難治喘息に抗菌薬のアジスロマイシン（ジスロマック®）が有効？

　難治喘息に抗菌薬が有効、という興味ある記事を見つけました。
　それも、医学論文雑誌の最高峰であるLancetです。

　実は喘息に抗菌薬が有効であるという議論は過去にもありました。
　今から25年くらい前でしょうか。
　マクロライド系抗菌薬であるエリスロマイシンを併用すると喘息のコントロールが改善すると話題になったのです。
　その後の解析で、当時の喘息治療の第一選択薬であったテオフィリン（テオドール®/テオロング®/スロービット®/ユニフィル®）の代謝を遅らせて血中濃度を上げるというカラクリが判明しました。
　まだ吸入ステロイドが普及する前の時代の話です･･･。

　さて紹介する論文は、アジスロマイシン500mgの併用が有効であったという内容です。
　それも週3回、48週間と、日本での感染症に対する通常使用量「300mg×3日間かつひと月に1クール限定」と比較するとかなり多い量＆長期間ですね。

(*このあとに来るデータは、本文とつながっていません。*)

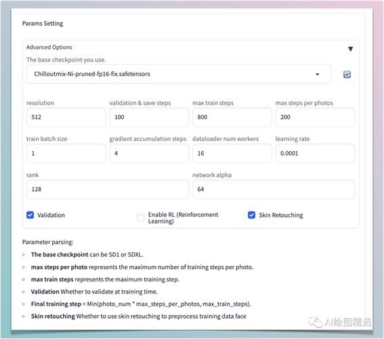Viewport: 384px width, 339px height.
Task: Select gradient accumulation steps input
Action: [x=149, y=153]

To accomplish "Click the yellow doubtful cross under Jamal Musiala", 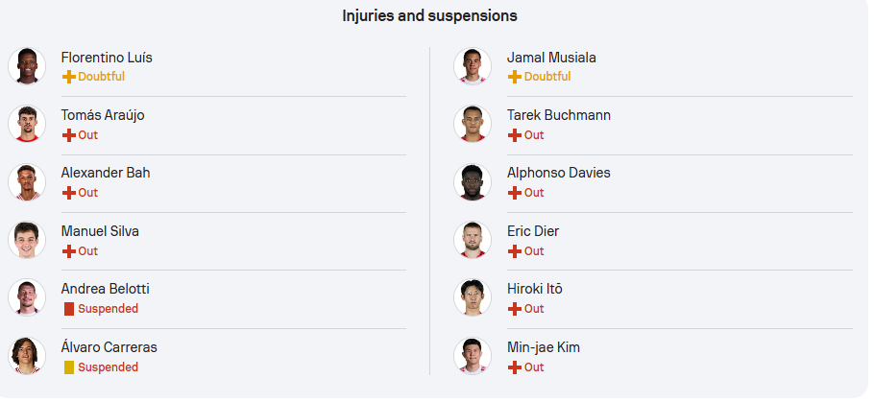I will [x=515, y=77].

■ コントロール不良の喘息にあの抗菌薬が有用？／Lancet
（ケアネット：2017/07/13）
　中～高用量の吸入ステロイド＋長時間作用型気管支拡張薬服用ではコントロール不良の喘息成人患者に対し、マクロライド系抗菌薬の経口アジスロマイシンの追加投与は、喘息増悪リスクを約4割減少し、喘息関連QOLも改善することが示された。オーストラリア・Hunter Medical Research InstituteのPeter G. Gibson氏らが、420例を対象に行った48週間にわたる無作為化二重盲検プラセボ対照試験の結果で、著者は「アジスロマイシンは喘息コントロールの追加療法として有用と思われる」とまとめている。Lancet誌オンライン版2017年7月4日号掲載の報告。

◇ アジスロマイシン500mg、週3回48週間投与
　研究グループは2009年6月12日～2015年1月31日にかけて、吸入ステロイドや長時間作用型気管支拡張薬の服用にもかかわらず喘息症状が認められる、18歳以上の患者420例を対象に、経口アジスロマイシンの追加で喘息増悪の頻度が減少可能かを調べる試験を行った。被験者は、聴覚障害や補正QT間隔延長が認められない場合を適格とした。
　被験者を無作為に2群に分け、一方にはアジスロマイシン500mgを（213例）、もう一方にはプラセボを（207例）、それぞれ週3回48週間投与した。試験を行った医療センターと喫煙歴について、層別化も行った。
　主要評価項目は、48週間の中等度～重度の喘息増悪の頻度、および喘息症状関連の生活の質（QOL）で、intention-to-treatにてデータを分析・評価した。

◇ 喘息増悪1回以上の発症率も減少
　喘息増悪の発現頻度は、プラセボ群が1.86/人年だったのに対し、アジスロマイシン群は1.07/人年と、約4割低かった（罹患率比：0.59、95％信頼区間[CI]：0.47～0.74、p＜0.0001）。
　また、試験期間中に1回以上の増悪が発現した患者の割合も、アジスロマイシン群で有意に低率で、プラセボ群61％（207例中127例）だったのに対し、アジスロマイシン群は44％（213例中94例）だった（p＜0.0001）。さらに、アジスロマイシン群はプラセボ群に比べ、喘息関連QOLも有意に改善し、喘息QOL質問票（AQLQ）スコアの補正後平均値格差は0.36（95％CI：0.21～0.52、p＝0.001）だった。
　なお、下痢の発症がプラセボ群19％に対し、アジスロマイシン群で34％と有意に高率に認められた（p＝0.001）。

＜原著論文＞
・Gibson PG, et al. Lancet. 2017 Jul 4.